__BRIEF__.
The data is to be retyped in full, exactly.

__DATA FOR ANALYSIS__.
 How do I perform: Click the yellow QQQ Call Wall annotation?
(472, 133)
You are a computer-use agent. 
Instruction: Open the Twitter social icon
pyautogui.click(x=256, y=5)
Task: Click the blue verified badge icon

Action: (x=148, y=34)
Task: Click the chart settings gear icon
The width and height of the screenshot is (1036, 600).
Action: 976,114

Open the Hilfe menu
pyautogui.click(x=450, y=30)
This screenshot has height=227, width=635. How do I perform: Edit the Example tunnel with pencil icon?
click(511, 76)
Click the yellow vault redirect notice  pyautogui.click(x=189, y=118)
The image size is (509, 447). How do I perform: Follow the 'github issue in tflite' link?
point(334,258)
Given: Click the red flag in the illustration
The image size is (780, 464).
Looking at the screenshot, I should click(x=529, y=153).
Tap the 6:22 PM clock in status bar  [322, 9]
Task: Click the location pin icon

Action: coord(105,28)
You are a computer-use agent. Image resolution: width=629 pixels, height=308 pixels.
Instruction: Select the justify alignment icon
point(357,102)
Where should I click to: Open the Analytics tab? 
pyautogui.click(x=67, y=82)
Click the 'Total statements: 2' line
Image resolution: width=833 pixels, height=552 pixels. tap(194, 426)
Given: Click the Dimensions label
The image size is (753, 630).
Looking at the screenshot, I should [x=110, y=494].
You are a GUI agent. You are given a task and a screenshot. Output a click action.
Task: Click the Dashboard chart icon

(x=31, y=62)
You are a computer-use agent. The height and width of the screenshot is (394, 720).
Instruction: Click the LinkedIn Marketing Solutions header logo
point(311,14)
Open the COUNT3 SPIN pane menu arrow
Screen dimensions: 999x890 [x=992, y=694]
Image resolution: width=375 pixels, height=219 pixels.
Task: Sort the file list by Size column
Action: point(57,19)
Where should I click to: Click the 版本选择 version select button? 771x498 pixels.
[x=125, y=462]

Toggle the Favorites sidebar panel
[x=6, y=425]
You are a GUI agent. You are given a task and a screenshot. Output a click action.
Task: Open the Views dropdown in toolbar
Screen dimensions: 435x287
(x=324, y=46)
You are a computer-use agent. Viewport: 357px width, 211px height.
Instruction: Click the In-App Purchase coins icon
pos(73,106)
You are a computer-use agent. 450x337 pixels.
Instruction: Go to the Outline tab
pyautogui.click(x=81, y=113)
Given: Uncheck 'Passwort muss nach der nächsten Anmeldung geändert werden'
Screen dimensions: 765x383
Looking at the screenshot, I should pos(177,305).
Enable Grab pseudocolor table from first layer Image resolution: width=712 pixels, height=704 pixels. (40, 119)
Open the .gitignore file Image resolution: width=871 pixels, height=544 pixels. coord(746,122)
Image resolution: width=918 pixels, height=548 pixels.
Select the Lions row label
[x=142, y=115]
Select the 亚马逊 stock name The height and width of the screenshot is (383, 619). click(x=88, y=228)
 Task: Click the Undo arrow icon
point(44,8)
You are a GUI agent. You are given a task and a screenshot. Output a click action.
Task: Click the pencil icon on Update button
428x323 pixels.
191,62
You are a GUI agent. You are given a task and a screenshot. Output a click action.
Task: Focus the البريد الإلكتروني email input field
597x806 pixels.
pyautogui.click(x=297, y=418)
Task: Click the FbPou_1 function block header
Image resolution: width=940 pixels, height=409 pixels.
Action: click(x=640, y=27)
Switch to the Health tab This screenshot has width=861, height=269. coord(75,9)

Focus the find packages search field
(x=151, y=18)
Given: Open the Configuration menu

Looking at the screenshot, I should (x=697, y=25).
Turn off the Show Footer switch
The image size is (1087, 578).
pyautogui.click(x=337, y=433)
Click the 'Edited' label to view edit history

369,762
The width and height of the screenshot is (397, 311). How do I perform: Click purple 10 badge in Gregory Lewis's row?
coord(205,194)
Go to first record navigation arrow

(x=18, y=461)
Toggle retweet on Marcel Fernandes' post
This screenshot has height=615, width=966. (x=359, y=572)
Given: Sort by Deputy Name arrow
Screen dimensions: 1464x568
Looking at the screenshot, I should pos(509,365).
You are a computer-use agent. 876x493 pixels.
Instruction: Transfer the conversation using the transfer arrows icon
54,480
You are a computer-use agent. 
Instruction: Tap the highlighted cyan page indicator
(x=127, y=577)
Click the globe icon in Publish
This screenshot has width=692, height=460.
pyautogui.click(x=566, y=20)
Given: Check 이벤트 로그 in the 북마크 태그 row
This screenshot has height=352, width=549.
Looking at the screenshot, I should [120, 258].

__TASK RESPONSE__.
 How do I perform: Click the yellow QQQ Call Wall annotation?
(472, 133)
You are a computer-use agent. 
Instruction: Open the Twitter social icon
pyautogui.click(x=256, y=5)
Task: Click the blue verified badge icon

Action: (x=148, y=34)
Task: Click the chart settings gear icon
The width and height of the screenshot is (1036, 600).
Action: 976,114

Open the Hilfe menu
pyautogui.click(x=450, y=30)
This screenshot has height=227, width=635. How do I perform: Edit the Example tunnel with pencil icon?
click(511, 76)
Click the yellow vault redirect notice  pyautogui.click(x=189, y=118)
The image size is (509, 447). How do I perform: Follow the 'github issue in tflite' link?
point(334,258)
Given: Click the red flag in the illustration
The image size is (780, 464).
Looking at the screenshot, I should click(x=529, y=153).
Tap the 6:22 PM clock in status bar  [322, 9]
Task: Click the location pin icon

Action: coord(105,28)
You are a computer-use agent. Image resolution: width=629 pixels, height=308 pixels.
Instruction: Select the justify alignment icon
point(357,102)
Where should I click to: Open the Analytics tab? 
pyautogui.click(x=67, y=82)
Click the 'Total statements: 2' line
Image resolution: width=833 pixels, height=552 pixels. tap(194, 426)
Given: Click the Dimensions label
The image size is (753, 630).
Looking at the screenshot, I should [x=110, y=494].
You are a GUI agent. You are given a task and a screenshot. Output a click action.
Task: Click the Dashboard chart icon

(x=31, y=62)
You are a computer-use agent. The height and width of the screenshot is (394, 720).
Instruction: Click the LinkedIn Marketing Solutions header logo
point(311,14)
Open the COUNT3 SPIN pane menu arrow
Screen dimensions: 999x890 [x=992, y=694]
Image resolution: width=375 pixels, height=219 pixels.
Task: Sort the file list by Size column
Action: point(57,19)
Where should I click to: Click the 版本选择 version select button? 771x498 pixels.
[x=125, y=462]

Toggle the Favorites sidebar panel
[x=6, y=425]
You are a GUI agent. You are given a task and a screenshot. Output a click action.
Task: Open the Views dropdown in toolbar
Screen dimensions: 435x287
(x=324, y=46)
You are a computer-use agent. Viewport: 357px width, 211px height.
Instruction: Click the In-App Purchase coins icon
pos(73,106)
You are a computer-use agent. 450x337 pixels.
Instruction: Go to the Outline tab
pyautogui.click(x=81, y=113)
Given: Uncheck 'Passwort muss nach der nächsten Anmeldung geändert werden'
Screen dimensions: 765x383
Looking at the screenshot, I should pos(177,305).
Enable Grab pseudocolor table from first layer Image resolution: width=712 pixels, height=704 pixels. (40, 119)
Open the .gitignore file Image resolution: width=871 pixels, height=544 pixels. coord(746,122)
Image resolution: width=918 pixels, height=548 pixels.
Select the Lions row label
[x=142, y=115]
Select the 亚马逊 stock name The height and width of the screenshot is (383, 619). click(x=88, y=228)
 Task: Click the Undo arrow icon
point(44,8)
You are a GUI agent. You are given a task and a screenshot. Output a click action.
Task: Click the pencil icon on Update button
428x323 pixels.
191,62
You are a GUI agent. You are given a task and a screenshot. Output a click action.
Task: Focus the البريد الإلكتروني email input field
597x806 pixels.
pyautogui.click(x=297, y=418)
Task: Click the FbPou_1 function block header
Image resolution: width=940 pixels, height=409 pixels.
Action: click(x=640, y=27)
Switch to the Health tab This screenshot has width=861, height=269. coord(75,9)

Focus the find packages search field
(x=151, y=18)
Given: Open the Configuration menu

Looking at the screenshot, I should (x=697, y=25).
Turn off the Show Footer switch
The image size is (1087, 578).
pyautogui.click(x=337, y=433)
Click the 'Edited' label to view edit history

369,762
The width and height of the screenshot is (397, 311). How do I perform: Click purple 10 badge in Gregory Lewis's row?
coord(205,194)
Go to first record navigation arrow

(x=18, y=461)
Toggle retweet on Marcel Fernandes' post
This screenshot has height=615, width=966. (x=359, y=572)
Given: Sort by Deputy Name arrow
Screen dimensions: 1464x568
Looking at the screenshot, I should pos(509,365).
You are a computer-use agent. 876x493 pixels.
Instruction: Transfer the conversation using the transfer arrows icon
54,480
You are a computer-use agent. 
Instruction: Tap the highlighted cyan page indicator
(x=127, y=577)
Click the globe icon in Publish
This screenshot has width=692, height=460.
pyautogui.click(x=566, y=20)
Given: Check 이벤트 로그 in the 북마크 태그 row
This screenshot has height=352, width=549.
Looking at the screenshot, I should [120, 258].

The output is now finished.